▶ Description of the task:
A partial copy is required: transcribe exactly the lines from the one containing "The height and" through the last line below, without any pictures.

[Saved entries]
▬▬▬▬▬▬▬▬▬▬

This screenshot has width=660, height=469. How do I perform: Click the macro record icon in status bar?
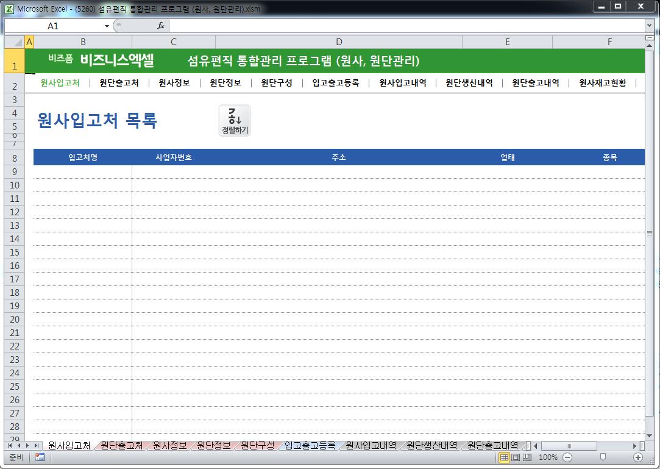40,457
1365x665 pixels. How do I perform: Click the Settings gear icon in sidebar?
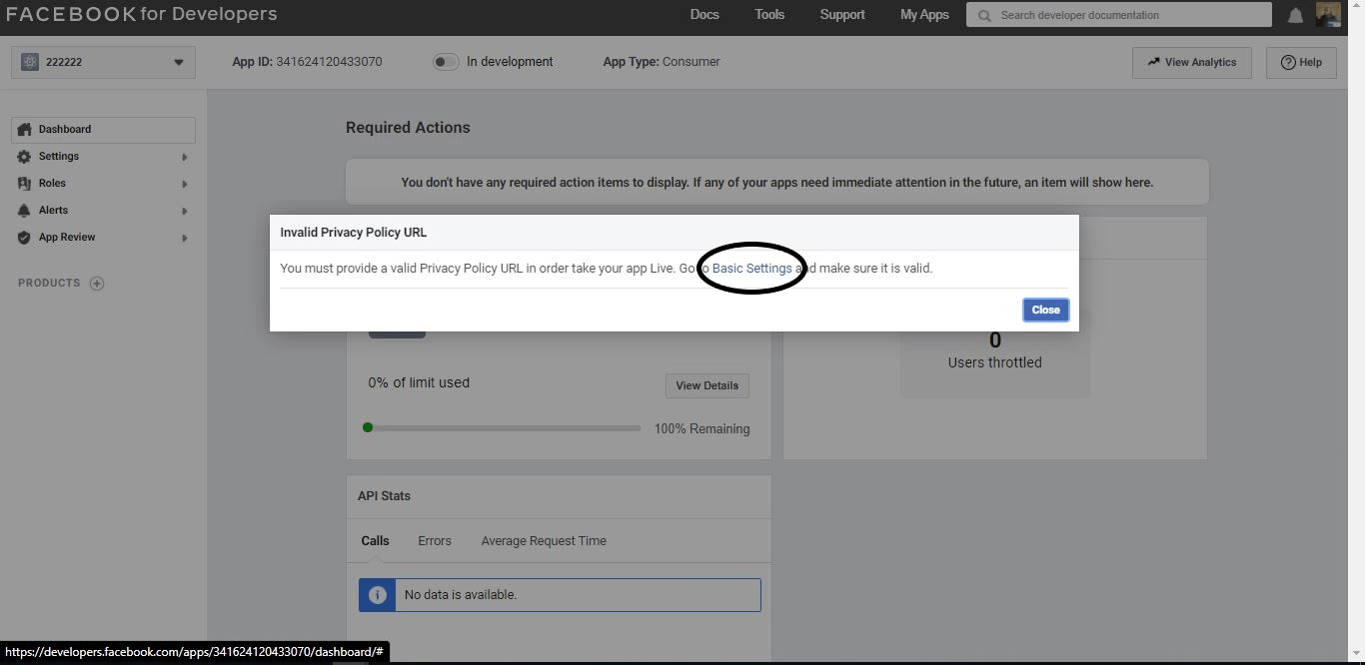click(25, 157)

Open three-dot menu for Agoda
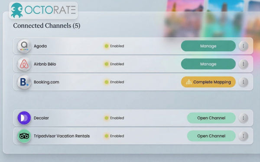pyautogui.click(x=243, y=46)

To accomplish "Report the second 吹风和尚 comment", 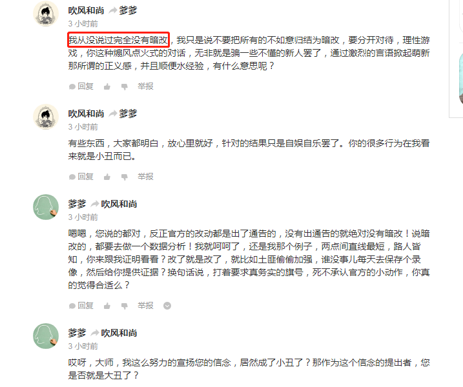I will (x=145, y=177).
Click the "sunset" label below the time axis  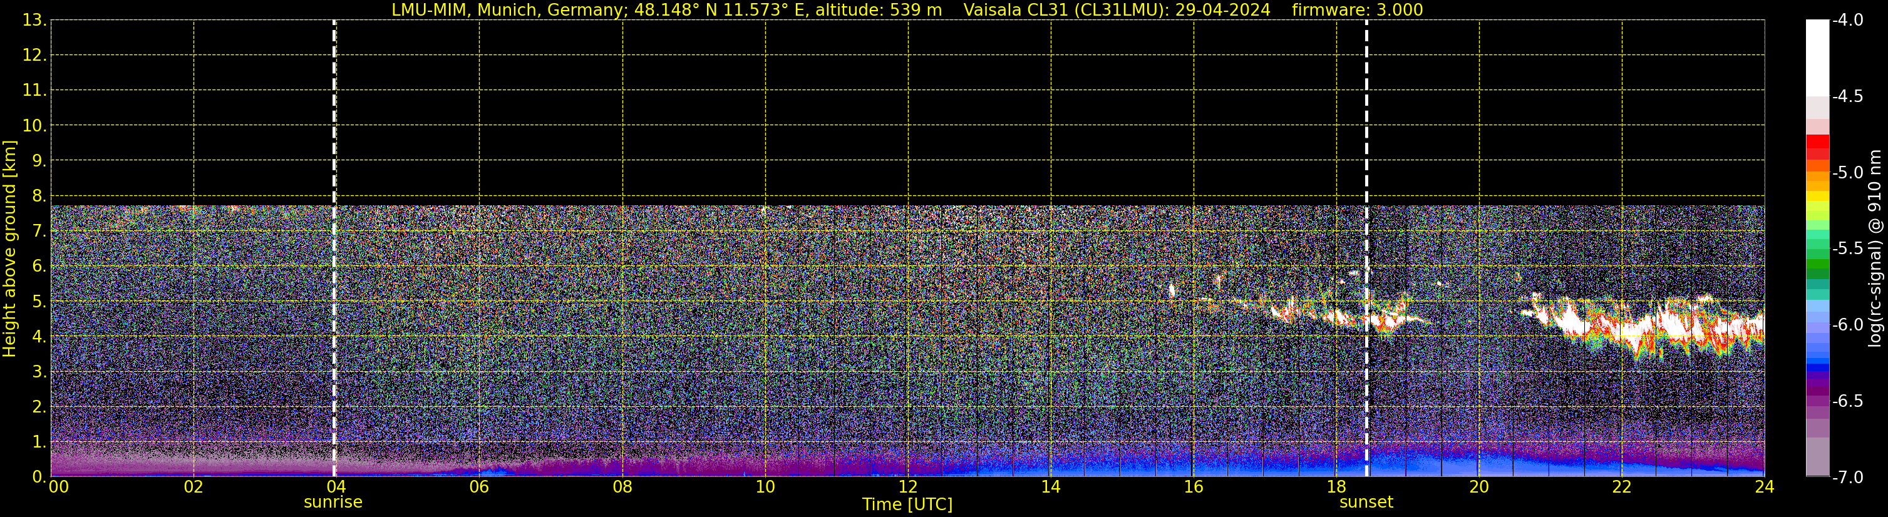(x=1365, y=502)
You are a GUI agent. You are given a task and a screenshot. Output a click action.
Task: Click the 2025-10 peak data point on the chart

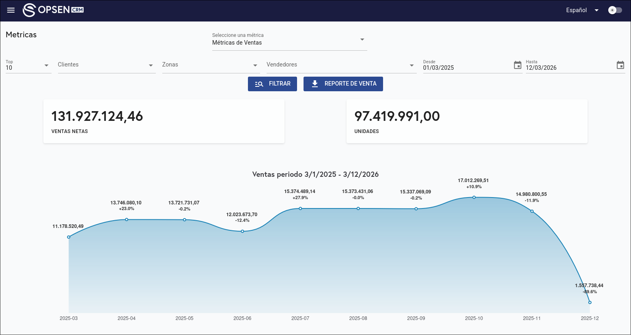[x=474, y=197]
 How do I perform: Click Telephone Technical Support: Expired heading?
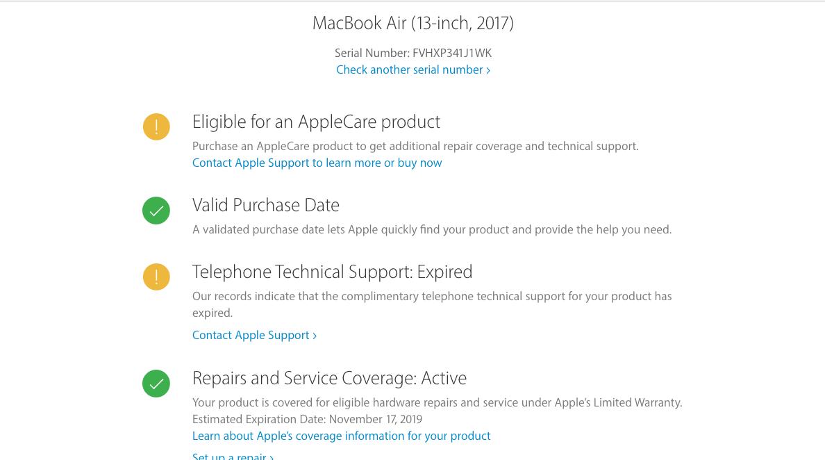(x=332, y=272)
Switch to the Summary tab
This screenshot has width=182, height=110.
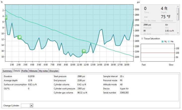point(7,71)
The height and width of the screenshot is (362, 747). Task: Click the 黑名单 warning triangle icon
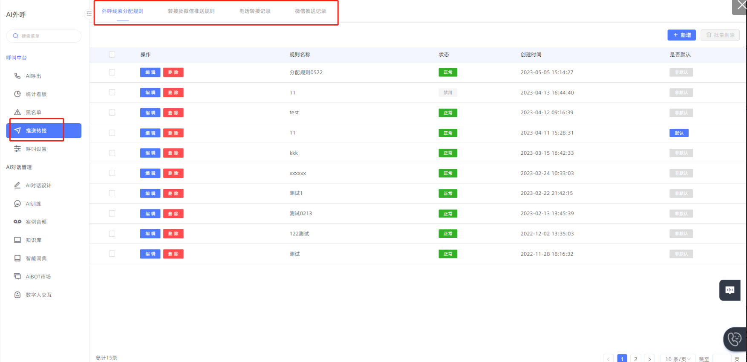(x=17, y=113)
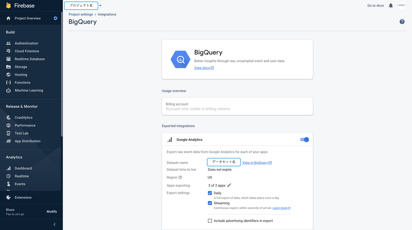This screenshot has width=412, height=230.
Task: Expand the Extensions section in the sidebar
Action: click(23, 197)
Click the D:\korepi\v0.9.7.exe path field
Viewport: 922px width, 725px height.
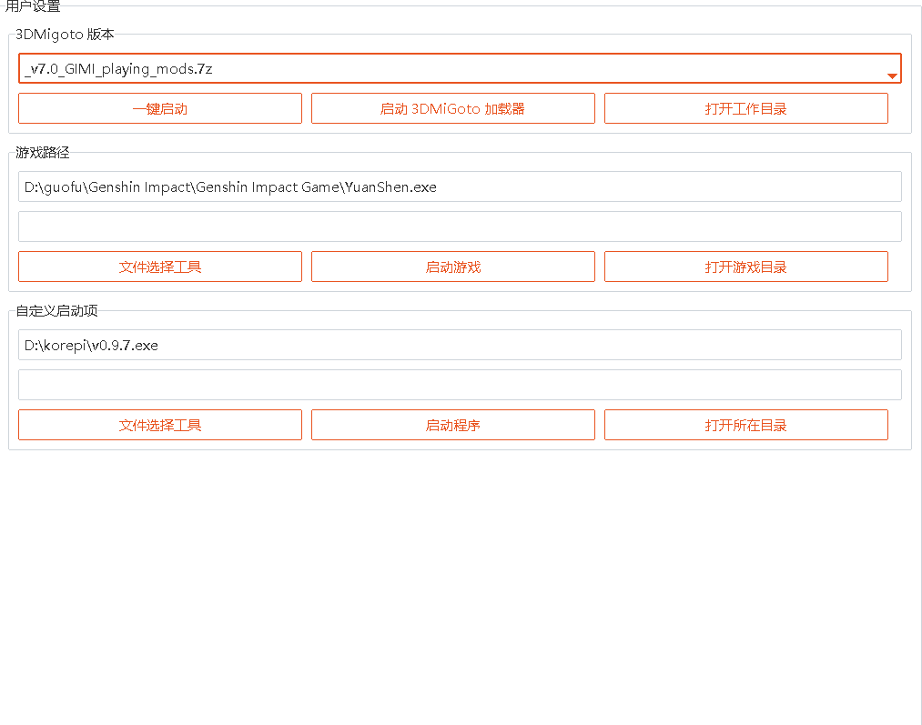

▬▬▬▬▬▬▬▬▬▬

▶ Written answer:
The height and width of the screenshot is (362, 747). Task: Click the 黑名单 warning triangle icon
(x=17, y=113)
This screenshot has width=412, height=230.
Task: Expand the Extensions section in the sidebar
Action: click(23, 197)
Click the D:\korepi\v0.9.7.exe path field
Viewport: 922px width, 725px height.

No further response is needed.